Cross-cloud APIM bridge¶
For controlled cross-cloud API calls (rare; non-data-movement patterns):
- APIM Premium v2 in Commercial (forward-proxy)
- APIM Premium in Gov (reverse-proxy)
- Peered via APIM federation policies
- Customer-defined allow-list of approved API endpoints
- Audit log: every cross-cloud call
Customer-controlled data movement¶
When data needs to move (rare; only with explicit customer policy): - Commercial → Gov: customer downloads from Fabric Commercial, uploads to Loom Gov via approved data-loading channel - Gov → Commercial: rare; only for non-classified aggregates; audit-heavy - Never automatic — Loom doesn't initiate cross-cloud movement
Catalog federation¶
| Approach | Use |
|---|---|
| Independent catalogs per side | Default; each catalog operates independently |
| Purview cross-cloud scan | Purview in Commercial can scan resources in Gov (limited; verify per-feature) |
| Manual catalog reconciliation | Federal-mission framework where data product manifests are JSON-shared |
Identity reconciliation¶
Same user typically has separate identities: - jane.doe@contoso.gov (M365 GCC-H — Loom Gov identity) - jane.doe@contoso.com (M365 Commercial — Fabric Commercial identity)
Single-sign-on across these is technically possible via cross-cloud B2B but typically NOT recommended for federal — the identity separation is a control.
Forward migration in hybrid¶
When Microsoft Fabric reaches the customer's Gov boundary: 1. Migrate Gov workloads from Loom to Fabric Gov (per forward-migration runbook) 2. Maintain Hybrid model: Fabric Commercial + Fabric Gov 3. Or consolidate: cross-tenant data sharing via OneLake shortcut across cloud-equivalent Fabric instances
Cost framing¶
Two separate Azure bills: - Commercial: per Fabric F-SKU + Azure consumption - Gov: per Loom Azure consumption (no Loom IP fee in v1)
Customer can negotiate single MACC commit covering both clouds via Microsoft EA.

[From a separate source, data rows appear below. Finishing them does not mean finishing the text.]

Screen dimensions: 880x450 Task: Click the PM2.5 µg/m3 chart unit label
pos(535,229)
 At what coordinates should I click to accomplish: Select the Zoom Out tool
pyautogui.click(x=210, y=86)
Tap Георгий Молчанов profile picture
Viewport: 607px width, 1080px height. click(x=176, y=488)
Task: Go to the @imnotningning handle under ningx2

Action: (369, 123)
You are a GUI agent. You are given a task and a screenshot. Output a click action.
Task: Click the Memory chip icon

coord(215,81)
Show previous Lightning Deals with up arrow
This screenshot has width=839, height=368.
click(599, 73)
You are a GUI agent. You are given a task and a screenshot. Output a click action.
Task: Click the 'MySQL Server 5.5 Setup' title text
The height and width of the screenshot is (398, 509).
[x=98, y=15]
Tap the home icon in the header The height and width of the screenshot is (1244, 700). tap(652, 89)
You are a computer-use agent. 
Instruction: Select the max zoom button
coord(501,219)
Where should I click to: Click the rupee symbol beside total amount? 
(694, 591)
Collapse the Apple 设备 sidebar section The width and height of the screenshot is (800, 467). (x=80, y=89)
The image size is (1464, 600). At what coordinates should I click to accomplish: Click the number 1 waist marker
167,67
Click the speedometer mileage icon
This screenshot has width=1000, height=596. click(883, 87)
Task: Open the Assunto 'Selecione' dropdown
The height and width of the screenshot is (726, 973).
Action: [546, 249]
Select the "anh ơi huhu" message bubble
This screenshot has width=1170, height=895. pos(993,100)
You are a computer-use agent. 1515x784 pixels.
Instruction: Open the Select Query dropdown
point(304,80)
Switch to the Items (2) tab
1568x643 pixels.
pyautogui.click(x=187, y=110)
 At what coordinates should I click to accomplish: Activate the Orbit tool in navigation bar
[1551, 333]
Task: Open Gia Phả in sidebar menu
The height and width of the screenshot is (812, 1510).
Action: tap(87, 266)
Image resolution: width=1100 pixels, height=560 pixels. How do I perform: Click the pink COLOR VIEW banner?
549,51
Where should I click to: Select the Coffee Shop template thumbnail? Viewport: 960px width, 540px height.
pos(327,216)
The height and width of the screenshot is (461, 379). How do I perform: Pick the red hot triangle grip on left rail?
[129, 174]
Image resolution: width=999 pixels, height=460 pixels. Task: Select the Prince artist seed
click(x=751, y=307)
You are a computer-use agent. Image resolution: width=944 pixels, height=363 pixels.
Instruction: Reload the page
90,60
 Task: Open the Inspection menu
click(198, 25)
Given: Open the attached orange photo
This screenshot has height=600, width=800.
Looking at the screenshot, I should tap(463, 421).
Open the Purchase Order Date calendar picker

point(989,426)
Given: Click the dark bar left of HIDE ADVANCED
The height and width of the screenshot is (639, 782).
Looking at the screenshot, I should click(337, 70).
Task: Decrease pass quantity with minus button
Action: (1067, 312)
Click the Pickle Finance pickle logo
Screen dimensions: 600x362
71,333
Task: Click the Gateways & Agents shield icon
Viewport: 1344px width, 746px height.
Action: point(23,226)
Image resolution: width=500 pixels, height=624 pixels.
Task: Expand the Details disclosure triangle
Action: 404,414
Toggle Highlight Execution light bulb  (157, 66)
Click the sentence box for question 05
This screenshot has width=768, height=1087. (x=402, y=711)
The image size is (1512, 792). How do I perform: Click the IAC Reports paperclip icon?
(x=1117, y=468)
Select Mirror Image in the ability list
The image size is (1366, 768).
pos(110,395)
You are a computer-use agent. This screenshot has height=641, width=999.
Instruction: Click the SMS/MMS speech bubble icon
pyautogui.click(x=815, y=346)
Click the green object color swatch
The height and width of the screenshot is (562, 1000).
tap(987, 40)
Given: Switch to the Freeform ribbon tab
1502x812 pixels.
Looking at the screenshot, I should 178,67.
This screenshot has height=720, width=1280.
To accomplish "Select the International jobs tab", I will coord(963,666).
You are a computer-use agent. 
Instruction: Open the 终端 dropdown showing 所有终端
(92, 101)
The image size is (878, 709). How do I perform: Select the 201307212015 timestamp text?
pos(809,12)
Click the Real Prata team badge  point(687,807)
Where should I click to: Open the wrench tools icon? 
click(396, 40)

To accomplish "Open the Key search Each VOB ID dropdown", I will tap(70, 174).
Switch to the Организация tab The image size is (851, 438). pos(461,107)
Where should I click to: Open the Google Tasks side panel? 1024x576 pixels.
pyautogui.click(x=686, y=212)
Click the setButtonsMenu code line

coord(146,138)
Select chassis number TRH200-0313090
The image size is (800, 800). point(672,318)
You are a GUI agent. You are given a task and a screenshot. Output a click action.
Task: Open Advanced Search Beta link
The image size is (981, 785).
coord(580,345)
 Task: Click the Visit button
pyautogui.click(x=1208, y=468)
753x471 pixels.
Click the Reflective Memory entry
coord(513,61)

Operational considerations¶
| Topic | Approach |
|---|---|
| Single SOC dashboard | Send both Sentinel workspaces to unified SIEM (e.g., Splunk on-prem) |
| Single audit log | Customer-managed Sentinel federation |
| Single user training | Workshops cover both Fabric + Loom |
| Single change management | Customer's CAB approves changes across both |
Why this is the most likely federal pattern¶
Most federal customers: - Already have both Commercial + Gov Azure estates - Have non-classified workloads that fit Commercial naturally - Have classified / ITAR workloads that require Gov - Want Microsoft alignment for long-term roadmap - Want to forward-migrate within the Microsoft ecosystem
CSA Loom + Fabric Commercial hybrid topology serves all of the above without forcing customers into a single-cloud bet.